Extrait du texte>

La Conférence de Munich sur la sécurité et le retour de l’Allemagne à la politique de la puissance mondiale

Les interventions de la ministre allemande de la défense Ursula von der Leyen et du ministre des affaires étrangères Sigmar Gabriel à la Conférence de Munich sur la sécurité révèlent la tâche centrale d’un futur gouvernement de grande coalition : le retour de l’Allemagne au militarisme et aux politiques de grande puissance qui ont abouti au siècle dernier à deux guerres mondiales et aux crimes les plus terribles de l’histoire humaine.

Dès 2014, von der Leyen de l’Union chrétienne-démocrate (CDU) et Frank-Walter Steinmeier, prédécesseur de Gabriel pour le Parti social-démocrate (SPD), ont annoncé la fin des restrictions militaires à la Conférence de Munich de l’année en question.

« L’Allemagne doit être prête à s’engager en amont dans la politique étrangère et de sécurité, de manière plus décisive et plus substantielle », avait déclaré Steinmeier à l’époque, ajoutant que « l’Allemagne est trop grande pour commenter la politique mondiale depuis le banc de touche. »

Lignes répertoriées>
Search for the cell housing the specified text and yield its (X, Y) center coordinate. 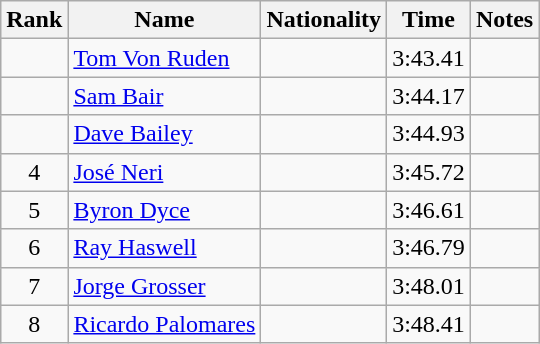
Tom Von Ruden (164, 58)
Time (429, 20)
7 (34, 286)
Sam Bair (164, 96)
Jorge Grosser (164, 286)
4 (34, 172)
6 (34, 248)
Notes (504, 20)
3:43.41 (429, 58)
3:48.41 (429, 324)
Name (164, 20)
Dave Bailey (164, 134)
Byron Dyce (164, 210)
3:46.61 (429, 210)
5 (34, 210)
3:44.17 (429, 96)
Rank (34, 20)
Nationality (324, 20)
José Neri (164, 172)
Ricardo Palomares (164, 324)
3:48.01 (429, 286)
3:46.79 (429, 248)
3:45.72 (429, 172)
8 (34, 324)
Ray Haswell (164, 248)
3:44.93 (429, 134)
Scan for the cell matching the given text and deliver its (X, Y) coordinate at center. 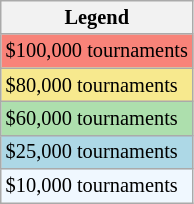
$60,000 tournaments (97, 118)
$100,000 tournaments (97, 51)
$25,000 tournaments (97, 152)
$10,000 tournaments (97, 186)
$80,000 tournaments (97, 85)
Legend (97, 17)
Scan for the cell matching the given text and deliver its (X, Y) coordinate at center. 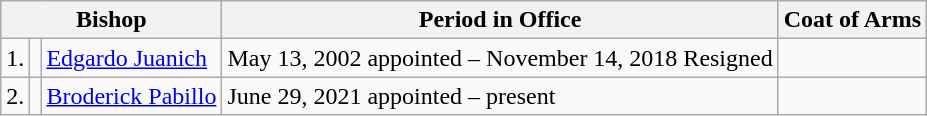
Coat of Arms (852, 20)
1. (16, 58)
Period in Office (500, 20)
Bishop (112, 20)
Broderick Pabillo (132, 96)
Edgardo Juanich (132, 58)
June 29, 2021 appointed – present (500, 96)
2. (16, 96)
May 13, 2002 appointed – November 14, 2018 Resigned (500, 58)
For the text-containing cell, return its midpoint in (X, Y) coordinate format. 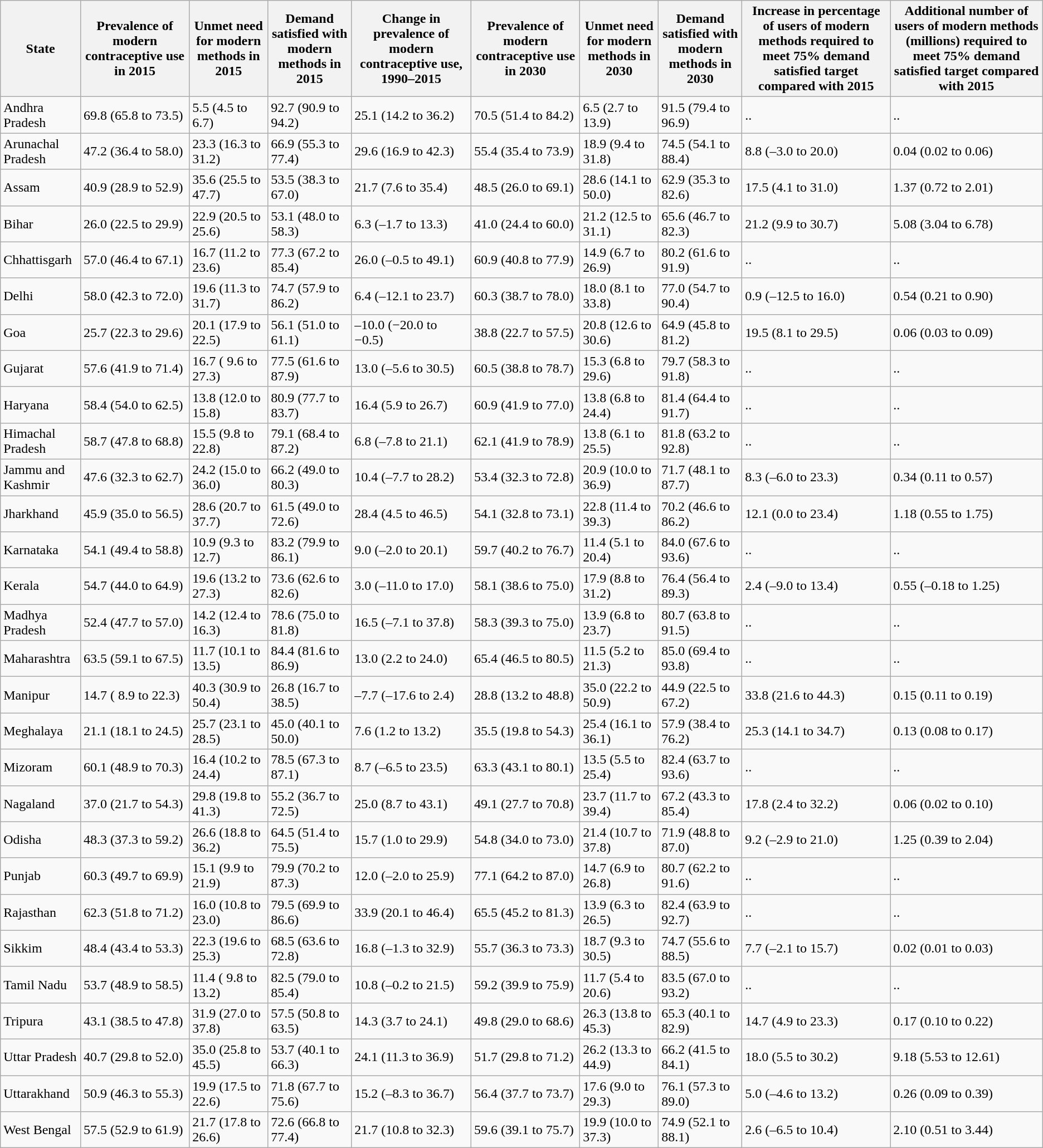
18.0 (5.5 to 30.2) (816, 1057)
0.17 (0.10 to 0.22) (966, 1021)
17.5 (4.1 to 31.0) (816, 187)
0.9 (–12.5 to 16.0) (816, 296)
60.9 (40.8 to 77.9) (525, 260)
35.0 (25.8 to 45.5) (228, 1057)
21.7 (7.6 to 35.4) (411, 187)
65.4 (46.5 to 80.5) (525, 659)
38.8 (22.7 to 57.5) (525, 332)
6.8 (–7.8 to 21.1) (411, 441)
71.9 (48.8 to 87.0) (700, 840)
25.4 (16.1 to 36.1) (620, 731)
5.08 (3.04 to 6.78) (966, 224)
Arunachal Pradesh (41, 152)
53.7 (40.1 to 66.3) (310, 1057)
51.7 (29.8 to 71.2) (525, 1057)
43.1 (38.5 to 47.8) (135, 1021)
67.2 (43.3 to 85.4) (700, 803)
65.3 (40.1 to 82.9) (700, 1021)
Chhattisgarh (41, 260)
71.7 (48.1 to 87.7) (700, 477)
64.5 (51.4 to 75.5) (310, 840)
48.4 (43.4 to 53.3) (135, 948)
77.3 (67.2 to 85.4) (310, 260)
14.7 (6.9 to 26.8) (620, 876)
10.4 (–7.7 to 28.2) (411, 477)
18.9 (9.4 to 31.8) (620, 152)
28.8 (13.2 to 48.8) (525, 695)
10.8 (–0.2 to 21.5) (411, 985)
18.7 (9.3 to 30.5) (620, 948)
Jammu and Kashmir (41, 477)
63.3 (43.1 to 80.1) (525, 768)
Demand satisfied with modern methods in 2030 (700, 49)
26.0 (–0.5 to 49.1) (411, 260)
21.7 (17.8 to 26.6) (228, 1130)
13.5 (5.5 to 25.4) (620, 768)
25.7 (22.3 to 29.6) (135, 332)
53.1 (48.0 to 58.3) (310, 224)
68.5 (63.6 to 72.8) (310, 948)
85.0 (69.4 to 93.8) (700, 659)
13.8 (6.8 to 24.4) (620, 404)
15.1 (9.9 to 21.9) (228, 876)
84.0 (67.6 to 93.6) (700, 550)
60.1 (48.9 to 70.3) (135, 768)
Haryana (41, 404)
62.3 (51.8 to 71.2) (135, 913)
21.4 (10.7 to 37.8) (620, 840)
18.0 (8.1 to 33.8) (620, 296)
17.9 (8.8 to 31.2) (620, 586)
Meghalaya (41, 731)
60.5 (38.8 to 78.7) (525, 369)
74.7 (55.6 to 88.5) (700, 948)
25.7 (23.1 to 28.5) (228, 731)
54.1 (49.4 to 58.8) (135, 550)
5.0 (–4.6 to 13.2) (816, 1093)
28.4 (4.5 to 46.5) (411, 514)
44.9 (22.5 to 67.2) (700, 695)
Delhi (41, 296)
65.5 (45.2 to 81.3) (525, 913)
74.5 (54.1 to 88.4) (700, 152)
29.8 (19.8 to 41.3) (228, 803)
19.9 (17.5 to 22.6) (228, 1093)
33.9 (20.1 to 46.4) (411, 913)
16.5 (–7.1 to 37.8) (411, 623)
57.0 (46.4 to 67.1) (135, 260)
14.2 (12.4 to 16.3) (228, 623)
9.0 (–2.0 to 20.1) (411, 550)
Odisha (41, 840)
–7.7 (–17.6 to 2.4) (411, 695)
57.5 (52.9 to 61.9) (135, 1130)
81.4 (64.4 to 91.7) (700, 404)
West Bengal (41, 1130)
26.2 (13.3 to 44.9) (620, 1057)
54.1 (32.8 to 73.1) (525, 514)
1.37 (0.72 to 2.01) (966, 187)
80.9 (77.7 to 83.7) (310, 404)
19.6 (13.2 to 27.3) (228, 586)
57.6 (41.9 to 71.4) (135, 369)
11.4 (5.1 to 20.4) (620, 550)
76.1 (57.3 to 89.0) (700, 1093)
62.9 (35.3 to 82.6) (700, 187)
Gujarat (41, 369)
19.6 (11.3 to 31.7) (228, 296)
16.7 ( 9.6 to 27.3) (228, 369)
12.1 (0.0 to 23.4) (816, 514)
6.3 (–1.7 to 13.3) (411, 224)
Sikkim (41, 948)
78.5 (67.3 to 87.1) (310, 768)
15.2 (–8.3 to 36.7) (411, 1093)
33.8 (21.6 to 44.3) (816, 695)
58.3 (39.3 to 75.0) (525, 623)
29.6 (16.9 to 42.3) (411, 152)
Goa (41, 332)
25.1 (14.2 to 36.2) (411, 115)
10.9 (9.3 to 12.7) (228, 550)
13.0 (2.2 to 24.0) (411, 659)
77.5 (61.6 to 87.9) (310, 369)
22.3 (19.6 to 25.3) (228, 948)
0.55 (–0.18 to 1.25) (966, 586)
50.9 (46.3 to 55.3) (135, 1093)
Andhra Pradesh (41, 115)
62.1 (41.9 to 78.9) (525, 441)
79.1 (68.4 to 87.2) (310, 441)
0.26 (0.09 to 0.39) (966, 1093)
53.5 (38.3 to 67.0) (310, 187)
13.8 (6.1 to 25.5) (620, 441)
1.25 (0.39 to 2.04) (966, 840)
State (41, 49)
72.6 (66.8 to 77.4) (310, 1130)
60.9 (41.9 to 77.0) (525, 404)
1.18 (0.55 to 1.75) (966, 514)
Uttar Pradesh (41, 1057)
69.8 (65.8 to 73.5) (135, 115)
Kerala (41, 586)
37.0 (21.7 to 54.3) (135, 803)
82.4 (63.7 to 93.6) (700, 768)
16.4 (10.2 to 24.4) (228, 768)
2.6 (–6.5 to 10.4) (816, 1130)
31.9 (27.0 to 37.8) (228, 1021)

Consigne> Énumérez toutes les personnes désignées par leur nom dans l'extrait consacré à la Conférence de Munich sur la sécurité. Les lignes n'ont aucune utilité ici.

Réponse> Ursula von der Leyen, Sigmar Gabriel, Frank-Walter Steinmeier